Republik Rakyat Tiongkok (RRT) mengklaim hampir seluruh wilayah di Laut Cina Selatan, meskipun adanya putusan mahkamah internasional pada tahun 2016 yang menyatakan bahwa penegasan teritorial itu tidak sah berdasarkan hukum internasional. Beijing merupakan penanda tangan Konvensi Hukum Laut Perserikatan Bangsa-Bangsa, yang mendirikan mahkamah itu, tetapi menolak untuk mengakui kewenangan mahkamah itu.
Klaim teritorial RRT yang tidak berdasar itu melanggar wilayah perairan kedaulatan berbagai negara yang diakui secara internasional termasuk Filipina, yang telah mengungkapkan kampanye pemaksaan Beijing yang terjadi selama bertahun-tahun terhadap patroli militer dan awak kapal penangkap ikan sipil, serta Brunei, Indonesia, Malaysia, dan Vietnam.
Beijing mengklaim Taiwan sebagai wilayahnya dan mengancam akan mencaplok pulau berpemerintahan demokratis itu secara paksa. Selama latihan militer PKT yang menimbulkan ketidakstabilan pada Oktober 2024, kapal pasukan penjaga pantai RRT mengepung pulau itu. Kapal pasukan penjaga pantai RRT juga telah menyusup ke dalam perairan yang dikuasai Jepang di sekitar Kepulauan Senkaku di Laut Cina Timur, tempat Beijing juga mengajukan klaim teritorial sewenang-wenang.
Sebaliknya, Sekutu dan Mitra regional meningkatkan upaya kolaborasi. Pasukan Penjaga Pantai Jepang, Korea Selatan, dan Amerika Serikat sepakat pada Mei 2024 untuk meningkatkan operasi dan mengikutsertakan mitra lainnya. Pakta itu mengakui pentingnya upaya melestarikan sumber daya maritim, memerangi penangkapan ikan ilegal, tidak dilaporkan, dan tidak diregulasi, serta memperkuat upaya pencarian dan penyelamatan.

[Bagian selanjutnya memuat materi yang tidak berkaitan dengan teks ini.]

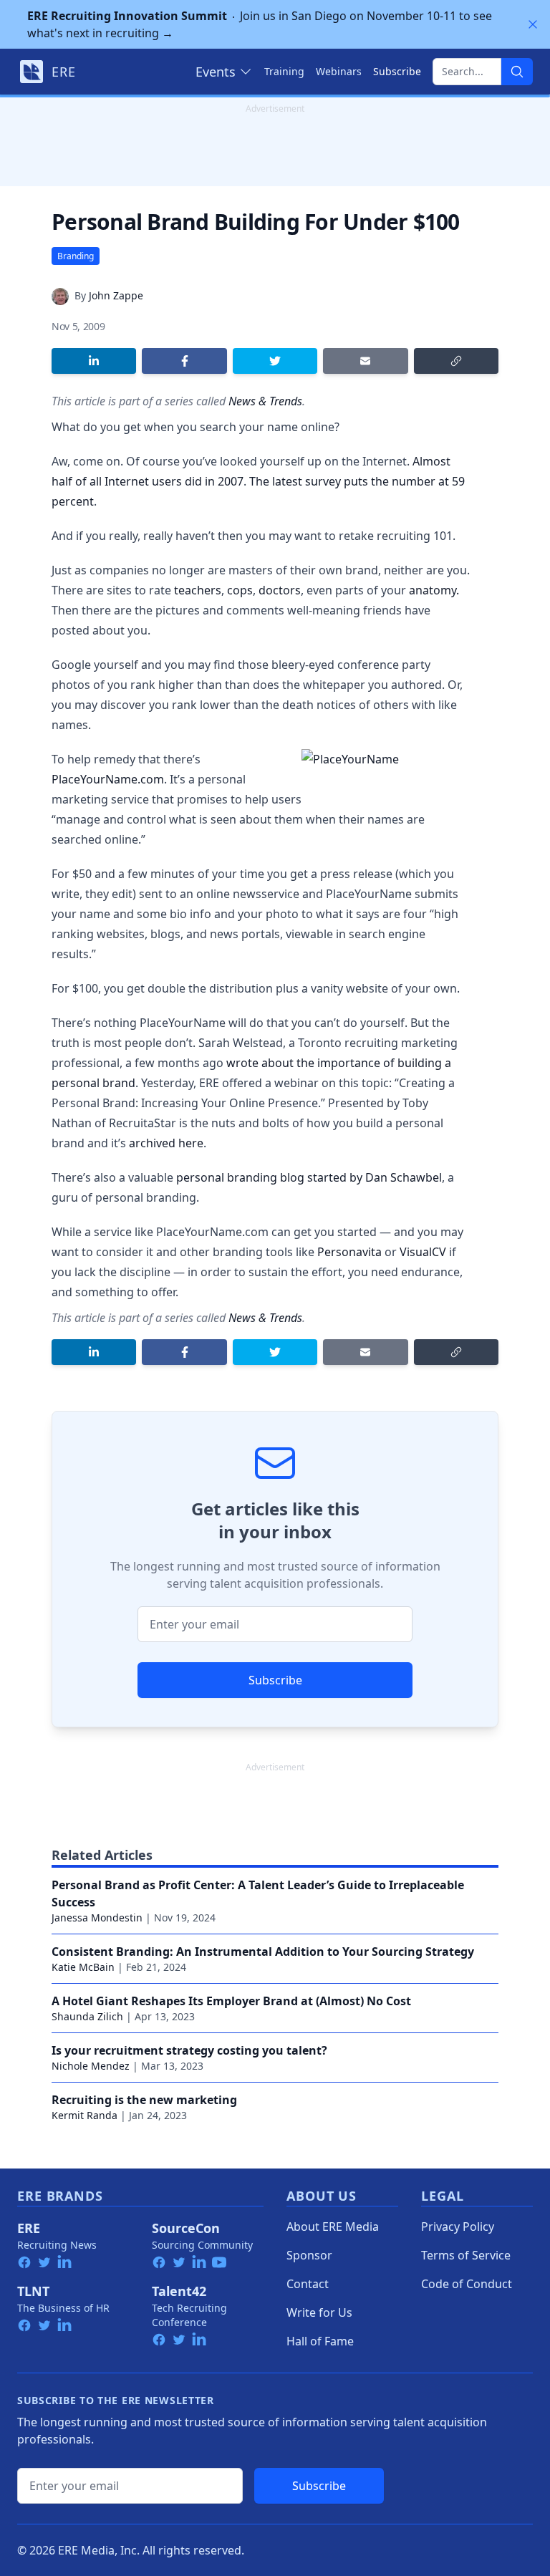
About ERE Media (332, 2226)
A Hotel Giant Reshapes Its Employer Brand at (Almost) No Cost (231, 2001)
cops (240, 590)
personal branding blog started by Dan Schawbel (309, 1177)
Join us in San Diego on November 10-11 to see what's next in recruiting (259, 24)
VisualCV (423, 1252)
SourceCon (186, 2228)
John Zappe (116, 295)
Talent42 (179, 2291)
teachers (197, 590)
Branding (75, 256)
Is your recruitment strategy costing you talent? (189, 2050)
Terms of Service (466, 2255)
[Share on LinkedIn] (94, 361)
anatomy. (434, 590)
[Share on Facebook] (184, 361)
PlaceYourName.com (108, 779)
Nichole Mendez (91, 2066)
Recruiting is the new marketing (144, 2100)
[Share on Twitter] (275, 361)
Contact (307, 2284)
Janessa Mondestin (97, 1917)
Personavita (349, 1252)
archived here (166, 1143)
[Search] (517, 71)
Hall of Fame (320, 2341)
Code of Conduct (466, 2284)
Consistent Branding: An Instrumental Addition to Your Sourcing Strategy (263, 1951)
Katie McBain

Misi Pengamat Kapal Quad-at-Sea dijadwalkan diluncurkan pada tahun 2025. Misi ini akan menyatukan Pasukan Perbatasan Australia dengan Pasukan Penjaga Pantai India, Jepang, dan A.S. untuk meningkatkan interoperabilitas dan memajukan keselamatan maritim, demikian ungkap para pemimpin Quad.
Penguatan kerja sama dapat membantu menegakkan hukum nasional dan internasional serta melawan aktivitas ICAD, yang berada di bawah ambang batas konflik militer, demikian tulis peneliti Prakash Panneerselvam dari Japan Foundation Indo-Pacific Partnership Program untuk majalah The Diplomat.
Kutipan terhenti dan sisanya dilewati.